JassyRadlett · 26/04/2023 22:19

DrPrunesquallor · 26/04/2023 22:16

🤣🤣🤣
think I know out what the ISC is.

Great. Then why did you try to dissemble by referring to the report as 'independent'?

Now that you've got over your games of laughter at how amusing it is to be caught out in a fib, any comment on the actual substance?

DrPrunesquallor · 26/04/2023 22:20

Here
£3.65 billion approx

Plus all the extra losses and costs.

School fees have risen by 19% in the space of 12 months
JassyRadlett · 26/04/2023 22:23

DrPrunesquallor · 26/04/2023 22:17

multiply the number of private pupils with the cost of each state pupil.

Ignore all other losses and costs.

Oh dear. This is a two-stage word problem!
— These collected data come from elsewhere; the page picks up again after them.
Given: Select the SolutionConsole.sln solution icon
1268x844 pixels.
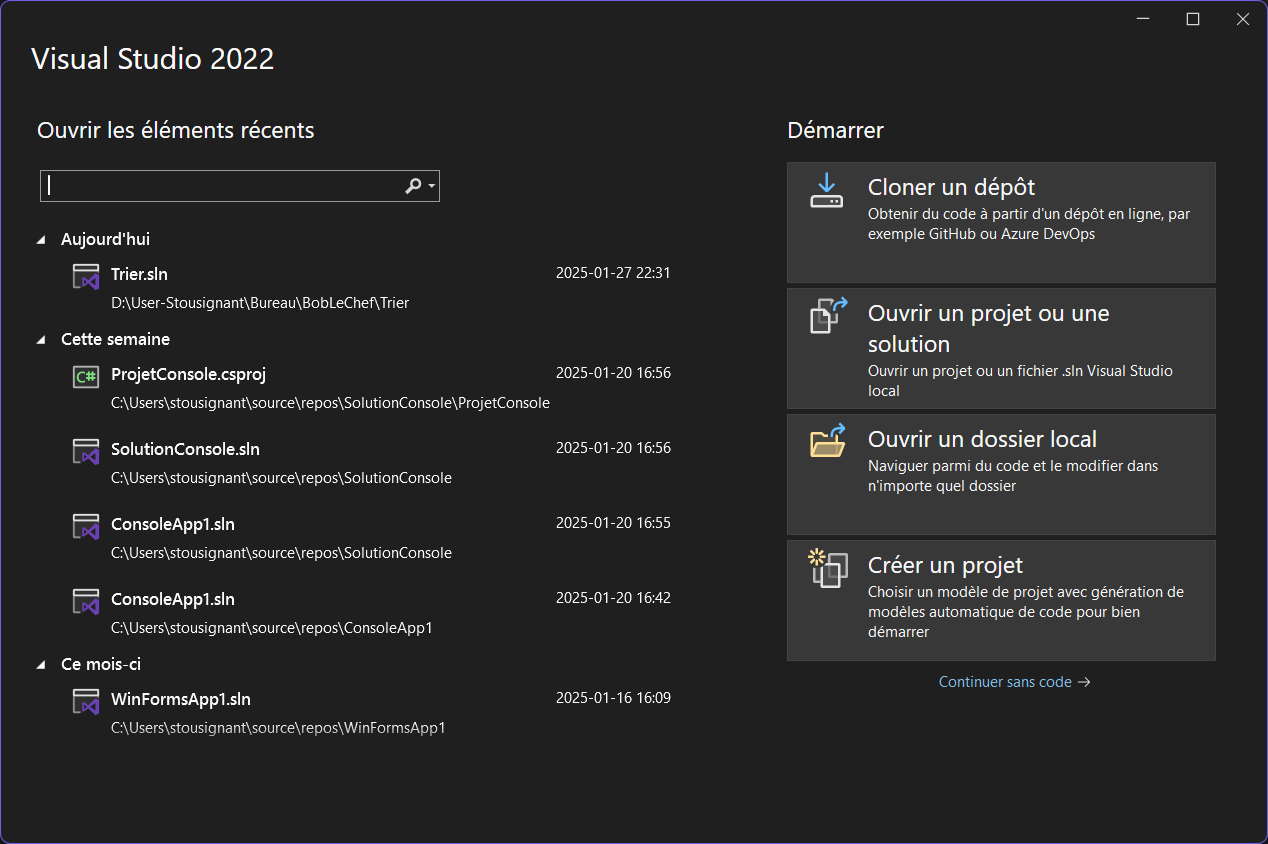Looking at the screenshot, I should click(x=86, y=451).
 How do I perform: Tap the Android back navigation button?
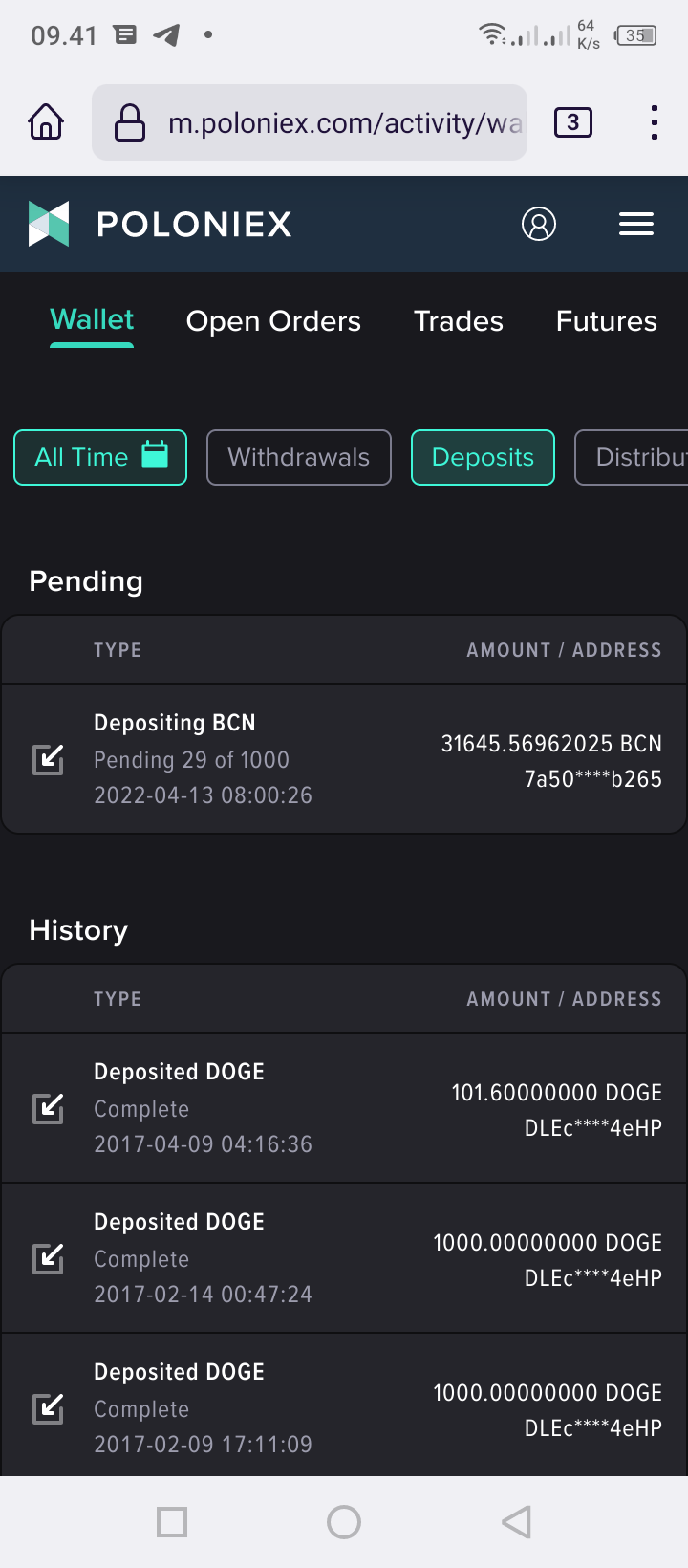point(516,1522)
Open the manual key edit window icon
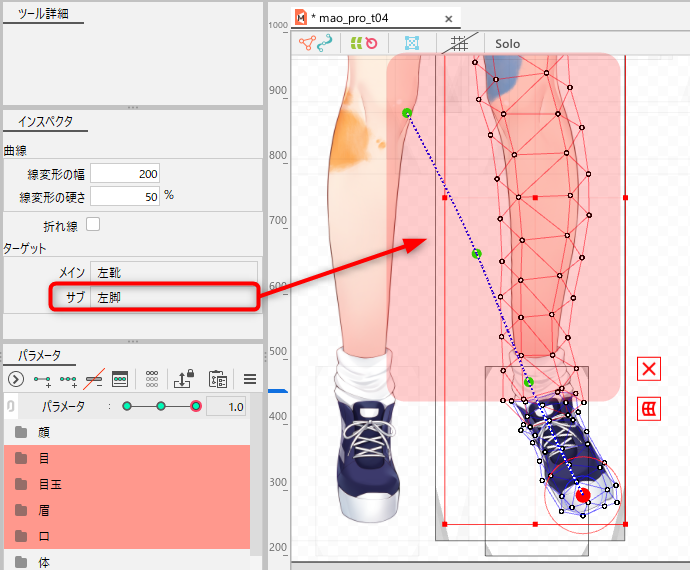Viewport: 690px width, 570px height. [x=119, y=379]
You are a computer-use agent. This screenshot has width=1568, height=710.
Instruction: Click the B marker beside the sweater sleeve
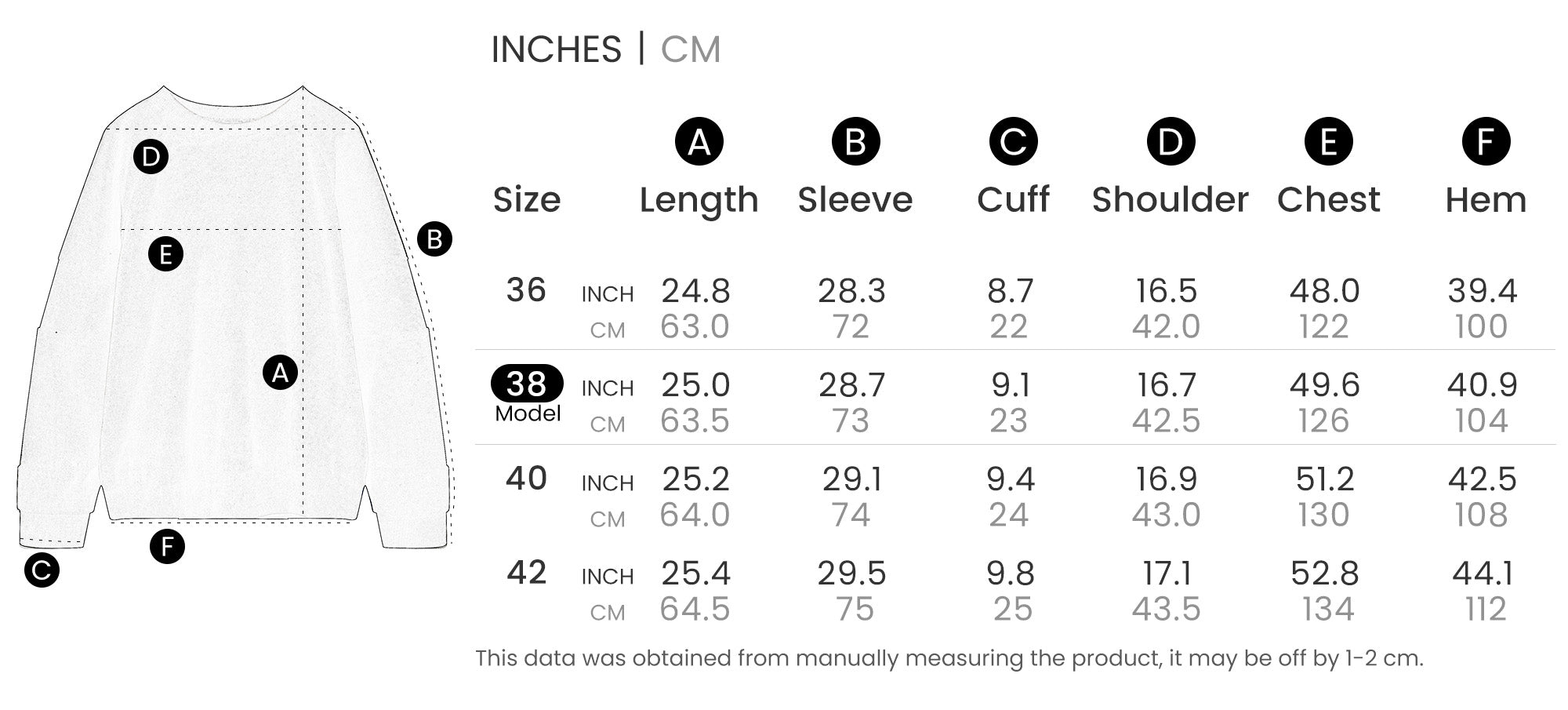tap(434, 239)
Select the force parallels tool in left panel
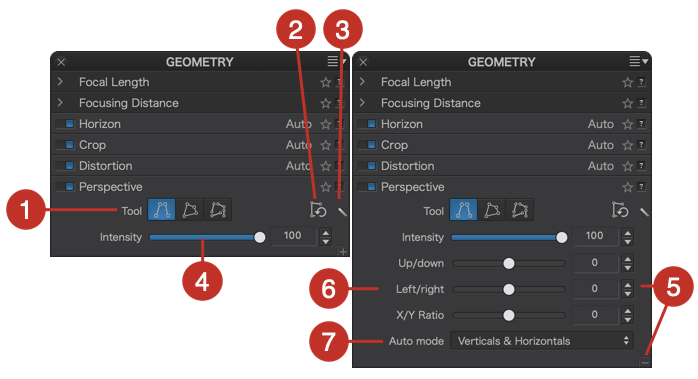 point(161,210)
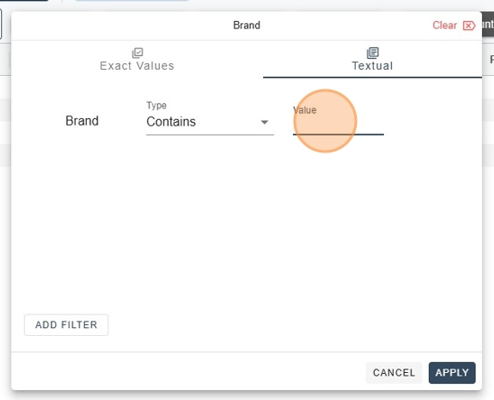Click the underline beneath the Textual tab
The width and height of the screenshot is (494, 400).
372,77
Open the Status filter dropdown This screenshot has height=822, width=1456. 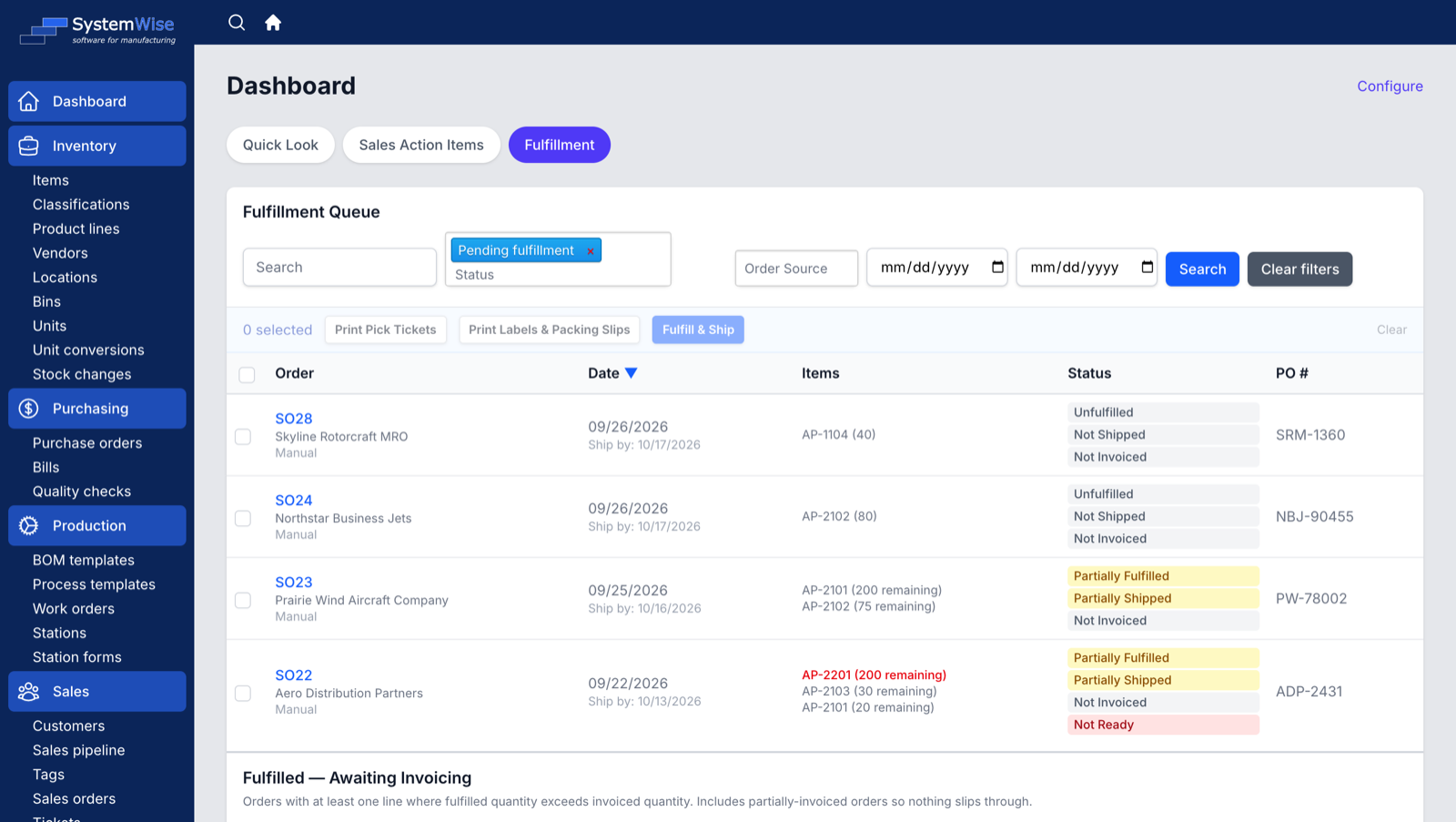click(558, 275)
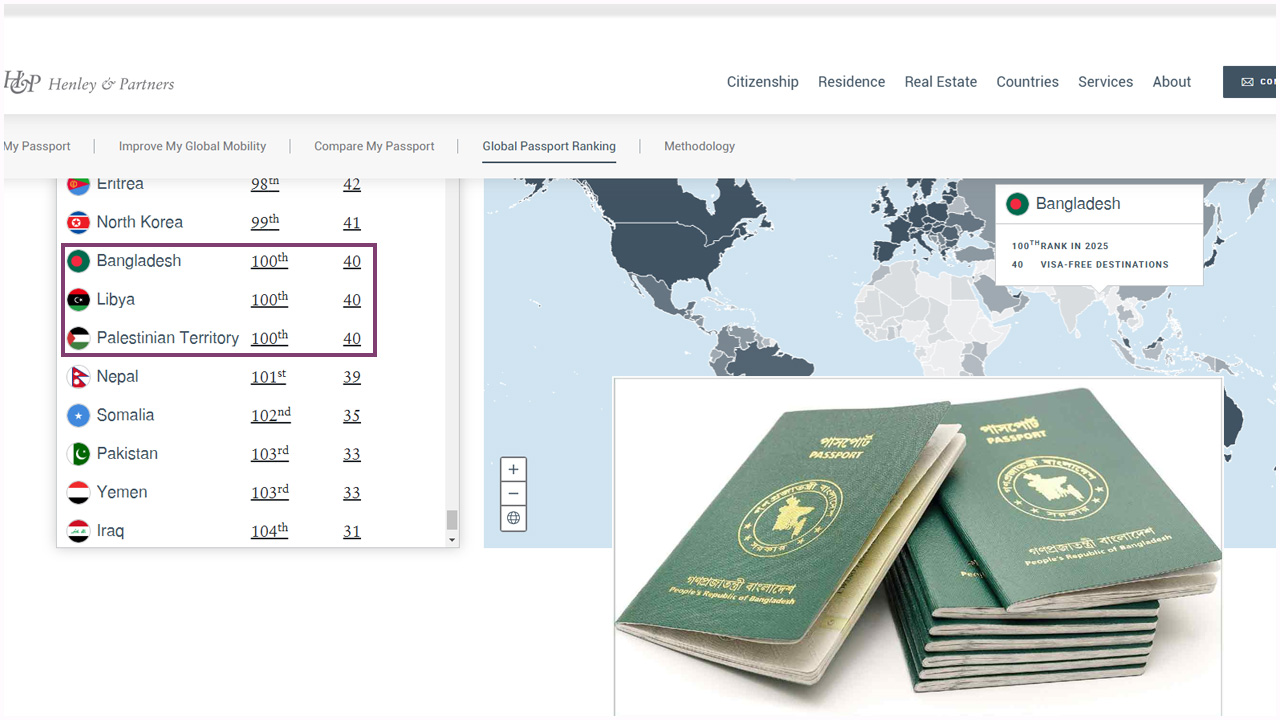Switch to Compare My Passport tab
The width and height of the screenshot is (1280, 720).
(x=374, y=146)

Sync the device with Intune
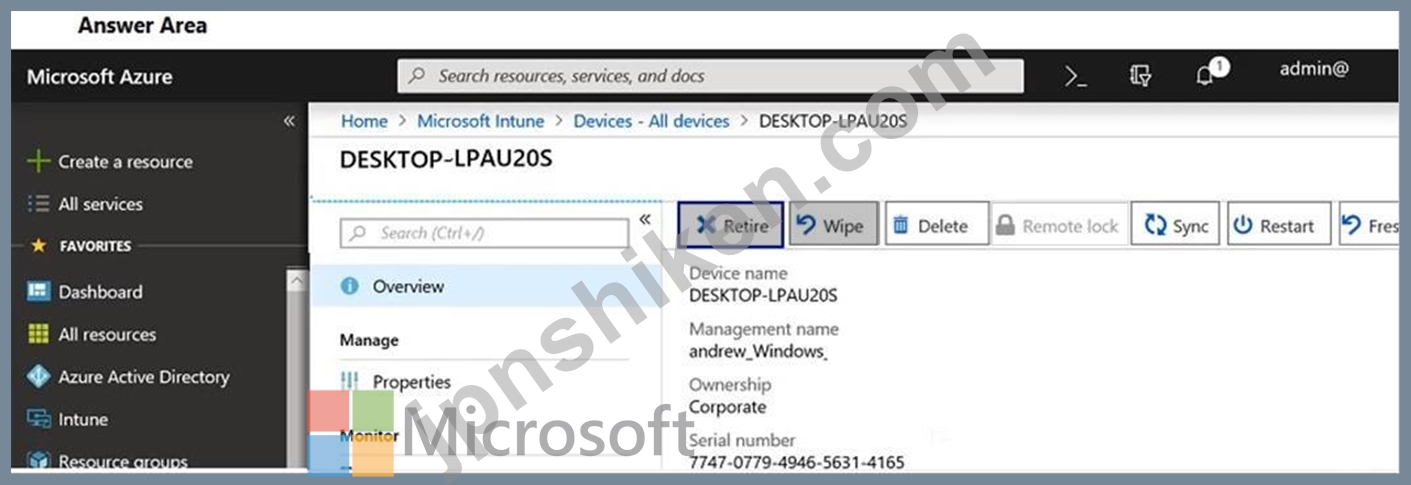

This is where some of the 11+ kids fall down, they forget to read the whole question.

You forgot to take the number of places by which the state school population will decrease by 2033, multiply that with the cost of each state people, and take it away from your first answer.

LampL1ght · 26/04/2023 22:24

How do you know I’m not a net tax payer.🤔

Politics of envy er no politics of recognising huge inequalities and a few getting richer with an over representation of private pupils in the best jobs. Whatever government comes next needs to do some thing about it and I’m pretty sure I’m not alone in thinking that.

JassyRadlett · 26/04/2023 22:25

*state pupil, sorry for the typo!

hillaryswankfan · 26/04/2023 22:27

@DrPrunesquallor How dare you call me a liar.

I didn't, I suggested your post and claims were disingenuous as often happens on annonymous forums. I did not abuse you.

@TheThinkingGoblin "This is one of the main reasons why Labour gets a bad rap." For rightfully stating that those in the AB socio economic groups (and therefore higher earners) are more likely to vote Tory. They did at the 2019 election, 2017, and 2015. The Tory party took the largest single number of the votes from this grouping.

@DrPrunesquallor If you know what the ISC is then why did you erroneously refer to it as an independent report?

"multiply the number of private pupils with the cost of each state pupil.

Ignore all other losses and costs."

As said the number of students leaving will be minimal, as so few of them are from households that will not be able to adapt to pay the increase in the fees.

As shown that ISC data was flawed, and its conclusions, based on the increases to fees since it was completed, were wrong.